Recently I’ve had ample opportunity to reflect on the difference one person can make. My daughter has just undergone necessary elective surgery and her recovery has been a painful and complicated one. During her days of hospitalization and recuperation at home, I’ve been keenly aware that my interventions on her behalf have made a tremendous difference in how much pain she’s had to bear and how quickly her complications have been addressed. There hasn’t been a roadmap in finding our way, as is true for so much in life. While she was in the hospital, I passed by many rooms where individuals lay sick and alone, and I wondered how many of them were getting the support and advocacy they needed. My daughter is now on the road to recovery, but I’m still reflecting on the impact of just one determined person.

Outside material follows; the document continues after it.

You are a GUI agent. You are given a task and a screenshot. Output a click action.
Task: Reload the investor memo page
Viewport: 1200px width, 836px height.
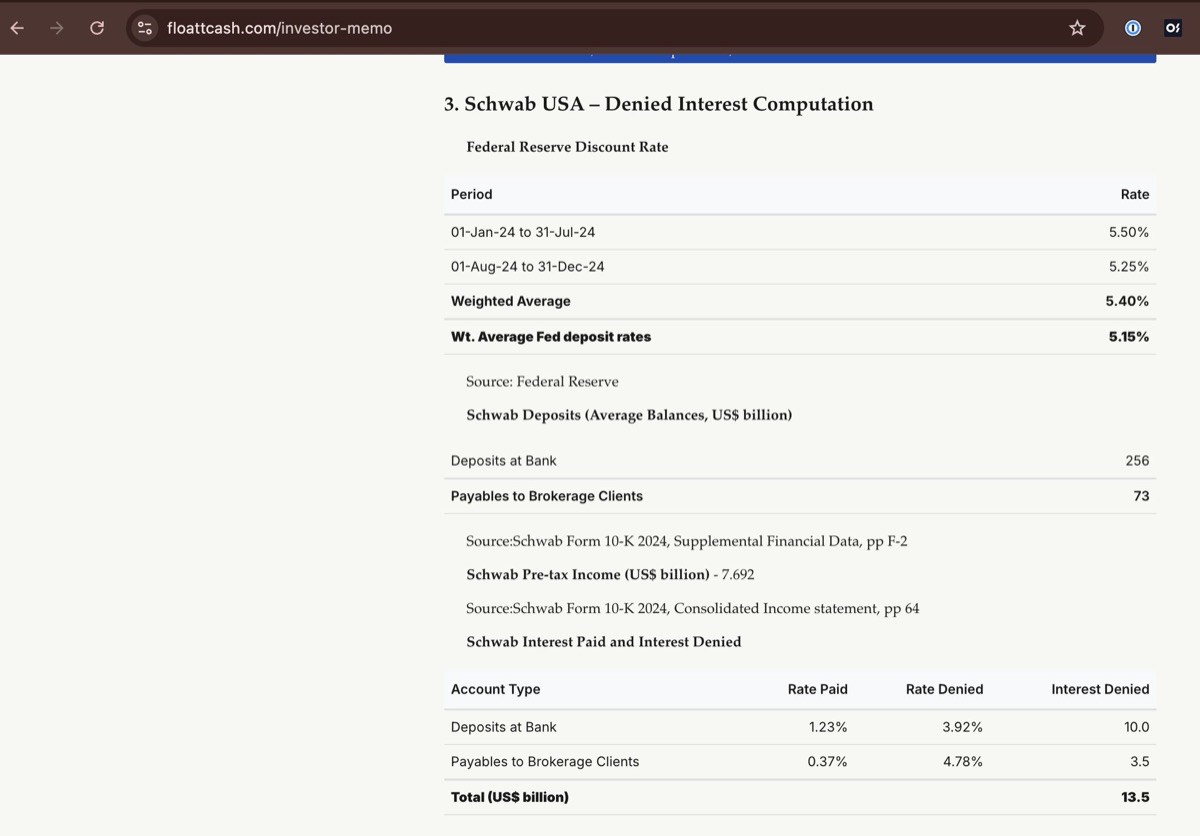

Many of the articles in this issue similarly highlight the difference individuals can make, even when the circumstances we face are overwhelming and our efforts seem far too small to be anything but futile. Robert Purvis in the 19th century struggled with racism, women’s and human rights, protesting injustices throughout his adult life, as Margaret Bacon tells us in "Robert Purvis, Friend of the Friends" (p. 20). The seeds that Purvis and others planted in the 19th century bore much fruit in the 20th, although that work is by no means finished. In "Family" (p. 18), Helen Weaver Horn shares a beautiful description of her response to an isolated elderly man and an orphaned fawn—both offered an opportunity to thrive through caring attention freely given. JoAnn Seaver, in "A Big Event in a Small Meeting with a Small School ‘Under its Care’" (p. 16), describes a process carefully worked out by members of her meeting and members of its school community—a "visioning meeting"—that led to "renewed commitment and an enormous amount of energy" being released for the good of all. Without the careful attention of many individuals, this positive outcome surely would not have been possible.
In "Can Love Really Overcome Violence and Hate?" (p.6), Mary Lord asks, "How shall we as Quakers sustain ourselves as people of peace in the midst of worldwide war? By living in that covenant of peace which was before wars and strife were. . . . It is not our Quakerism, or our pacifism, or our knowledge, or skill, or emotion that overcomes hate and violence. We shall surely fail if we become proud of our virtue and traditions and become vain in our witness. We shall fail if we think the power that may move through us is our own. The power is not ours, it is God’s."
As I reflect on the difference one individual can make, I’m keenly aware that that difference can be enormous and far-reaching if we act in obedience to Divine leading. Our task is to discern that leading and to employ our talents as fully as possible in following that guidance. We can never know all of the results, but I know they can be quite astonishing. What better time than now, Friends, for us to mind the Light and to take action?